Bear with me as I attempt to defend what appears to be, on its face, indefensible.
When Scott Compton, a high-school English teacher in South Carolina, wanted to impress his students with the remarkable freedoms that our Constitution bestows upon us, he drove the point home by stomping on an American flag in front of his classroom.
The superintendent of Compton's school district is recommending that Compton be fired.
Personally, I'm not fond of these kinds of histrionic demonstrations for instructional purposes. I've never been impressed by history teachers who dress up like Ben Franklin or Paul Revere for dramatic impact.

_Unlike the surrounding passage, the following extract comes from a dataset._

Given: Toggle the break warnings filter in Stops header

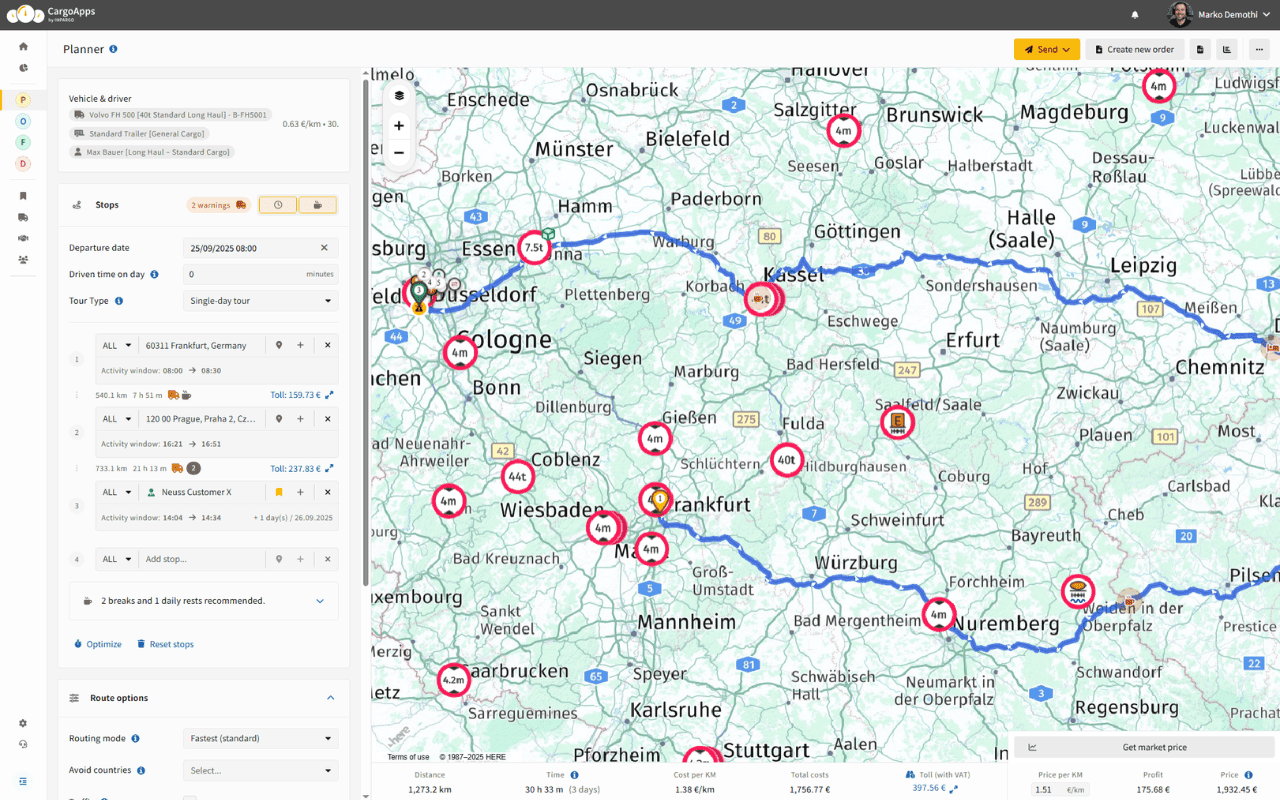Looking at the screenshot, I should (317, 204).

On the other hand, have you ever tried to maintain the attention of a group of high-school freshmen and sophomores long enough to explain a notion as abstract as the one that Compton was working toward, that ideas and principles are more important than symbols?

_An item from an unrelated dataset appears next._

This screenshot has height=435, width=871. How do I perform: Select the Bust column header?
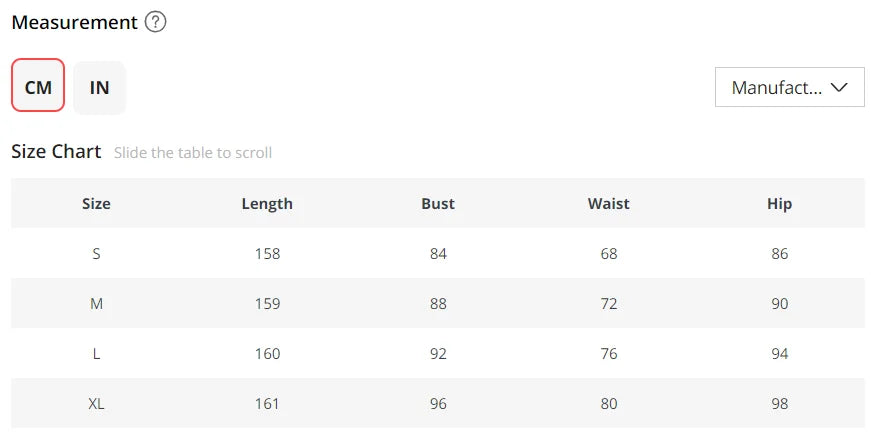tap(438, 203)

Symbols only represent other things and are not, themselves, sacred relics. Compton was attempting to demonstrate this essential principle of our freedom and reduce some of our confusion about it. In fact, I asked my college freshmen what they thought about this case, and many of them assumed that desecration of the American flag is illegal. It's not.
In fact, the U.S. is close to unique in this regard. In France and Turkey, a flag desecrater can go to prison for six months, and in Germany for up to five years. Many other countries have similar strictures against the desecration of their flags and other national symbols.

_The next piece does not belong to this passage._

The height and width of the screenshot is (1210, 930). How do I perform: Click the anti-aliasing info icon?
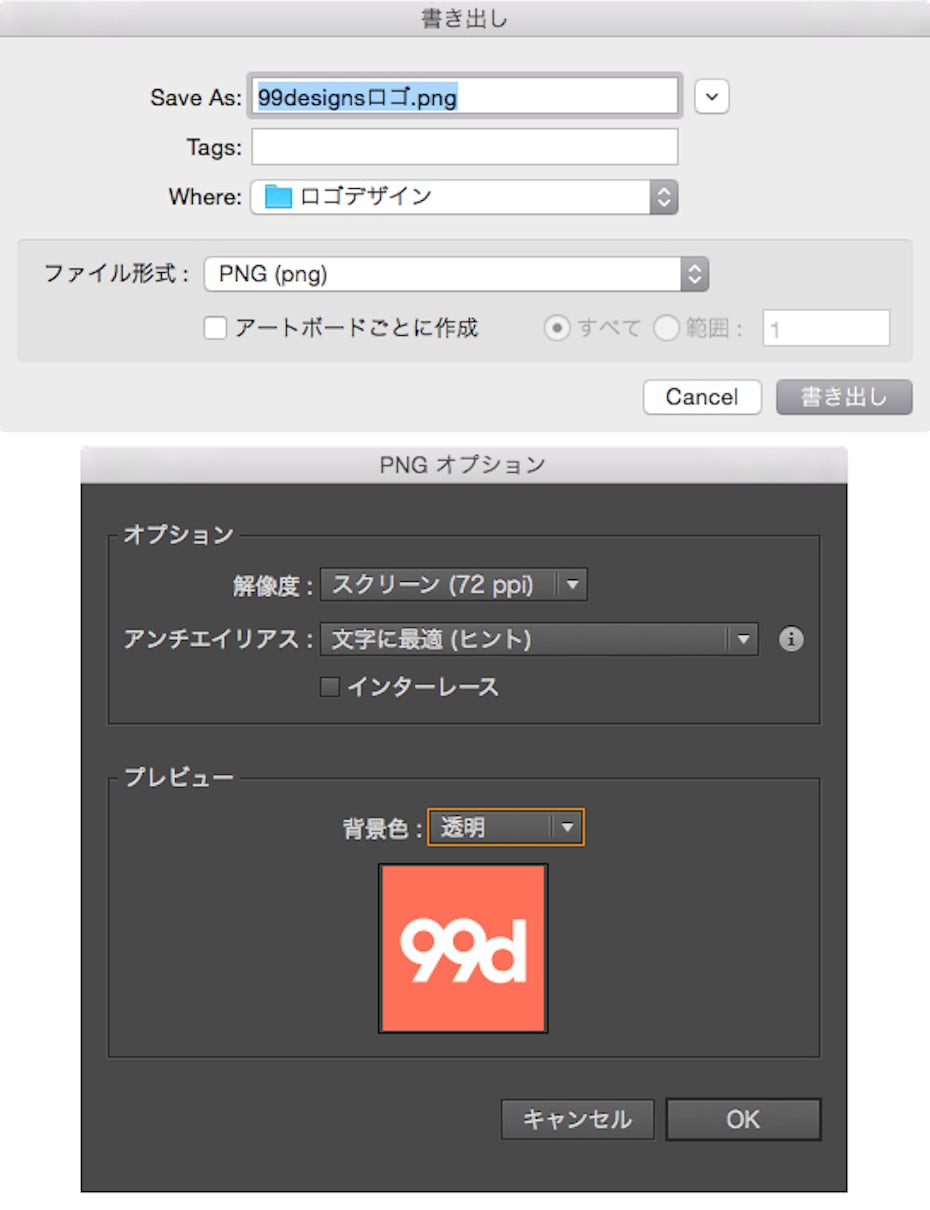click(x=791, y=640)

But to its credit, our Supreme Court in 1989 invalidated state laws that forbade desecration of the flag, ruling that flag-burning, for example, is a speech act protected by the First Amendment. The relevant case is Texas v. Johnson, and the oral argument before the court, easily found online, brilliantly demonstrates the careful, scrupulous parsing of the law required to reach a conclusion that might seem counterintuitive to many of us. After all, if we value our freedoms, then we should respect their symbols.